### WHAT THE EXERCISE ASKS
Filter the entries below down to the lines that hold "Switch".

[Records from a dataset]

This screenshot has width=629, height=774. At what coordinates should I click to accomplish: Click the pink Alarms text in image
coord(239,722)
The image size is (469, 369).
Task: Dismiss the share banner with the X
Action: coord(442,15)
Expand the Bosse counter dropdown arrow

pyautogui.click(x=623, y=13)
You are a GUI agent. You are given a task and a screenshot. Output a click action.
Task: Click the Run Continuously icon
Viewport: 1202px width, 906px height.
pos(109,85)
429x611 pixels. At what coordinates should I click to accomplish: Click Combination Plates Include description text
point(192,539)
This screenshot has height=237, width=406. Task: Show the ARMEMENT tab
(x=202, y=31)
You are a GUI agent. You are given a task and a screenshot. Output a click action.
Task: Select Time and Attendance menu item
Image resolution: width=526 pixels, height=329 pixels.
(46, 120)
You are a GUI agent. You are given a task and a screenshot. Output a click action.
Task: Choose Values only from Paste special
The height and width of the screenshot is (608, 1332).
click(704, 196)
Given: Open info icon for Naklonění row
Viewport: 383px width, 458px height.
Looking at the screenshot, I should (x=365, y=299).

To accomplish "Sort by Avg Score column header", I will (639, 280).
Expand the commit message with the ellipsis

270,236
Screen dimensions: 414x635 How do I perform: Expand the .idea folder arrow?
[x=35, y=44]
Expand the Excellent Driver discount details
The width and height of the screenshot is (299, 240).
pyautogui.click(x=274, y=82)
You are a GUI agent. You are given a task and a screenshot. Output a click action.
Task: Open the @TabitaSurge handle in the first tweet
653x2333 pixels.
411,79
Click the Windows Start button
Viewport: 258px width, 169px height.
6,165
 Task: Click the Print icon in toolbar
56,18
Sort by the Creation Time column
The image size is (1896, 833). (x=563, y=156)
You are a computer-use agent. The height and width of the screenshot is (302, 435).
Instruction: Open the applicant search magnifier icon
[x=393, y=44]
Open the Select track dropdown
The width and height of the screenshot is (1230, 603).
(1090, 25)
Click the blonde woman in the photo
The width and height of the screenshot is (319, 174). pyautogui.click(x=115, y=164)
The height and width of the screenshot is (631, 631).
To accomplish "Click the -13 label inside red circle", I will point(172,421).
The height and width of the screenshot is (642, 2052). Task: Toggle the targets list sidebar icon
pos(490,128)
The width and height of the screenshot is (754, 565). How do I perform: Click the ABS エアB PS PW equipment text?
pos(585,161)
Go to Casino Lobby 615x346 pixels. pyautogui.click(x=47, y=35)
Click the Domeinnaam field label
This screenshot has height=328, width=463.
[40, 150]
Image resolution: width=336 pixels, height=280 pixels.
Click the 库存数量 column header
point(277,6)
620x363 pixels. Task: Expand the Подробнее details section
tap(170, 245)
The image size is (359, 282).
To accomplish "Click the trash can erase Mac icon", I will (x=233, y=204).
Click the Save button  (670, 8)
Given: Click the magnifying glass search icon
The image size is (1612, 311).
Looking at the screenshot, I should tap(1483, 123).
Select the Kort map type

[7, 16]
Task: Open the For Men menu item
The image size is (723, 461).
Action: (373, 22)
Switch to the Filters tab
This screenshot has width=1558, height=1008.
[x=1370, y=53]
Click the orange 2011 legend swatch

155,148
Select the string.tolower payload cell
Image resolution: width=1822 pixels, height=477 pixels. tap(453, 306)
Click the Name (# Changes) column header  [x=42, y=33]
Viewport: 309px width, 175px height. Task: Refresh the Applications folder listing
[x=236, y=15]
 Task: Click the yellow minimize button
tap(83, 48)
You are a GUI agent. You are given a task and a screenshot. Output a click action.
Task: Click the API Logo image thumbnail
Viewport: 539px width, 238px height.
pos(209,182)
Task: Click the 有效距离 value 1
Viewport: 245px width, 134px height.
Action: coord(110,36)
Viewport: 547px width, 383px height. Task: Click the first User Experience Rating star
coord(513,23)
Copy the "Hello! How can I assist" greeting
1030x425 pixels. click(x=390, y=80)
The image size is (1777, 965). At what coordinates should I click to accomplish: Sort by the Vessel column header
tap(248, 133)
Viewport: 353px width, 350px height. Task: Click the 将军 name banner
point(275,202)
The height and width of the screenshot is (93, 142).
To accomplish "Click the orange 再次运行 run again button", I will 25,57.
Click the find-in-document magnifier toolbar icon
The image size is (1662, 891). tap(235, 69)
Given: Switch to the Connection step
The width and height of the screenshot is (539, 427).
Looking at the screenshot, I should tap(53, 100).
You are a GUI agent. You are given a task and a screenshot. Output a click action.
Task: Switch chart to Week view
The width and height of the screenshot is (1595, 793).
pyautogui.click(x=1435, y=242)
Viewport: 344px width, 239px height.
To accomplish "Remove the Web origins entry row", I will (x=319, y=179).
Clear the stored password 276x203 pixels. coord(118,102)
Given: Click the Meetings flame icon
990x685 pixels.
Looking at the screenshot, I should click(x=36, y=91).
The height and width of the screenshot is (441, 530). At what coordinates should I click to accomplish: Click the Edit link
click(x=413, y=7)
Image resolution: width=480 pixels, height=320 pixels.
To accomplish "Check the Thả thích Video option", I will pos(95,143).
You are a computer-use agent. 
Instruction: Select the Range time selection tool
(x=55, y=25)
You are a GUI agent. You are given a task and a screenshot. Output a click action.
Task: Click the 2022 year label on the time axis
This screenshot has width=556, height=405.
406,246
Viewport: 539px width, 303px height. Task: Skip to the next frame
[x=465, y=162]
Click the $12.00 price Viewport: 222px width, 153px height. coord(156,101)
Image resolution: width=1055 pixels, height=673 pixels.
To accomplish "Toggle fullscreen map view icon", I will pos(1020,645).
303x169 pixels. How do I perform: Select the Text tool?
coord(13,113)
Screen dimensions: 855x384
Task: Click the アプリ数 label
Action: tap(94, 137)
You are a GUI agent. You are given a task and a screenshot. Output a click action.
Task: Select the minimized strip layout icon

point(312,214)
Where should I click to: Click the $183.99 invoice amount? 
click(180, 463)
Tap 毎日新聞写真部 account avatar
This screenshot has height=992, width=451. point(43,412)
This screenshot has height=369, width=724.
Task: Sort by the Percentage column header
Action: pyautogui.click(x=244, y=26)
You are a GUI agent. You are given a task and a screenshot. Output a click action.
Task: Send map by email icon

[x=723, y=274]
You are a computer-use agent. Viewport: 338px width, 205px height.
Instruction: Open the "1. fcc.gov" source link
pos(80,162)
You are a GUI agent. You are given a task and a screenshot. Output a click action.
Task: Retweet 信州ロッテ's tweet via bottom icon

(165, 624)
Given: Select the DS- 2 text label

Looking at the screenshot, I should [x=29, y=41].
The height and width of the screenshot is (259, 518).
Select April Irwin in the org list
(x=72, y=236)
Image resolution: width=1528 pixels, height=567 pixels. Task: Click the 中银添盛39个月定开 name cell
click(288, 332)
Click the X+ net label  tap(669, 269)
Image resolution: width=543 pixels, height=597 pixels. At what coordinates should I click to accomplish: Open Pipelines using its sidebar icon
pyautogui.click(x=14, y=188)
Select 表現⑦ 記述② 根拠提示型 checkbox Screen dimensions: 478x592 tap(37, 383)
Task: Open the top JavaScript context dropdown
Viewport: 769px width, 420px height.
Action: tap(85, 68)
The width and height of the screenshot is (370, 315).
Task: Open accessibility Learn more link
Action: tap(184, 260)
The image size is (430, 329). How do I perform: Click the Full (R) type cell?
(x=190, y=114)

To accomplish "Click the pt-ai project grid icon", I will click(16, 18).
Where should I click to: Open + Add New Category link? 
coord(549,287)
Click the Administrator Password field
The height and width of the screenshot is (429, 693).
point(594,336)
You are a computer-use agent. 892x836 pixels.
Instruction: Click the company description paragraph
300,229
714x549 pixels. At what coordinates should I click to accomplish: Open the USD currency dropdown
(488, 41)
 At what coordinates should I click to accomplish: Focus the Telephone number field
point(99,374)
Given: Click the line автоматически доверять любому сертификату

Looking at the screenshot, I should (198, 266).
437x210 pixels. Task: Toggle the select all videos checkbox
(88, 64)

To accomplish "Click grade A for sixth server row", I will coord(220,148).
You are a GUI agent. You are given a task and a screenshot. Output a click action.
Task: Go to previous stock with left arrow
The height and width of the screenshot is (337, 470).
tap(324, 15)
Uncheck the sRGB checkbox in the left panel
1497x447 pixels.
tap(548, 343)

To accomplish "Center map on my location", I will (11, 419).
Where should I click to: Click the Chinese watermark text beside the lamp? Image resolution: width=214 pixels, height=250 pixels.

### ANSWER
Switch to the Filters tab
Given: Switch to the Connection step
Task: Switch chart to Week view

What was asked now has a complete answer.